§ **Problem details**: Would you retype the records below exactly as they appear?

§ **Provided data**:
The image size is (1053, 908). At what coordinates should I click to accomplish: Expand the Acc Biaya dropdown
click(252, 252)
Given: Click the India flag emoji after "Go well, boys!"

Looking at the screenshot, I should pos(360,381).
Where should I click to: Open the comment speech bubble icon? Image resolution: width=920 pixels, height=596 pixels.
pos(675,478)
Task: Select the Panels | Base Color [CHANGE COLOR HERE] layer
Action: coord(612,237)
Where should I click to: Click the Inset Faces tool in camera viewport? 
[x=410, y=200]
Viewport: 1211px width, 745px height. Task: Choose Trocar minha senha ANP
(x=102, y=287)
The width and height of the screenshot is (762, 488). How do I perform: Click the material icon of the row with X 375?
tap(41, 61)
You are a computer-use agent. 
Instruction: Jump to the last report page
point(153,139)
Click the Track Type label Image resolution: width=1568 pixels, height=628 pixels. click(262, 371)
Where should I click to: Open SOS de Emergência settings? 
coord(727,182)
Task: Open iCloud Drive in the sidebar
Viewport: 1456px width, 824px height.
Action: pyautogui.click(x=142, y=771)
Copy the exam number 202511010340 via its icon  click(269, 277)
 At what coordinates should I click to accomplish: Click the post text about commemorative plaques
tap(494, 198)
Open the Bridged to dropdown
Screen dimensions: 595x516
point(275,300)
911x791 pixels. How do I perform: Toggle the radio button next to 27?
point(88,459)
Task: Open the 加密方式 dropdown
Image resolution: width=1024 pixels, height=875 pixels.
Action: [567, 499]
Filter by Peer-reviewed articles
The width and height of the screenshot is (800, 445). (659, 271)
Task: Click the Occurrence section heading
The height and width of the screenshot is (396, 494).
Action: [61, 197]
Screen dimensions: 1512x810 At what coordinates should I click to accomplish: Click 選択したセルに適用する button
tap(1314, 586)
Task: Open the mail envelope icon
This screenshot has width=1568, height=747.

§ **Answer to the exercise**:
The image size is (1053, 908). At what coordinates should I click to accomplish: Expand the Acc Biaya dropdown
click(252, 252)
Given: Click the India flag emoji after "Go well, boys!"

Looking at the screenshot, I should pos(360,381).
Where should I click to: Open the comment speech bubble icon? Image resolution: width=920 pixels, height=596 pixels.
pos(675,478)
Task: Select the Panels | Base Color [CHANGE COLOR HERE] layer
Action: coord(612,237)
Where should I click to: Click the Inset Faces tool in camera viewport? 
[x=410, y=200]
Viewport: 1211px width, 745px height. Task: Choose Trocar minha senha ANP
(x=102, y=287)
The width and height of the screenshot is (762, 488). How do I perform: Click the material icon of the row with X 375?
tap(41, 61)
You are a computer-use agent. 
Instruction: Jump to the last report page
point(153,139)
Click the Track Type label Image resolution: width=1568 pixels, height=628 pixels. click(262, 371)
Where should I click to: Open SOS de Emergência settings? 
coord(727,182)
Task: Open iCloud Drive in the sidebar
Viewport: 1456px width, 824px height.
Action: pyautogui.click(x=142, y=771)
Copy the exam number 202511010340 via its icon  click(269, 277)
 At what coordinates should I click to accomplish: Click the post text about commemorative plaques
tap(494, 198)
Open the Bridged to dropdown
Screen dimensions: 595x516
point(275,300)
911x791 pixels. How do I perform: Toggle the radio button next to 27?
point(88,459)
Task: Open the 加密方式 dropdown
Image resolution: width=1024 pixels, height=875 pixels.
Action: [567, 499]
Filter by Peer-reviewed articles
The width and height of the screenshot is (800, 445). (659, 271)
Task: Click the Occurrence section heading
The height and width of the screenshot is (396, 494).
Action: [61, 197]
Screen dimensions: 1512x810 At what coordinates should I click to accomplish: Click 選択したセルに適用する button
tap(1314, 586)
Task: Open the mail envelope icon
This screenshot has width=1568, height=747.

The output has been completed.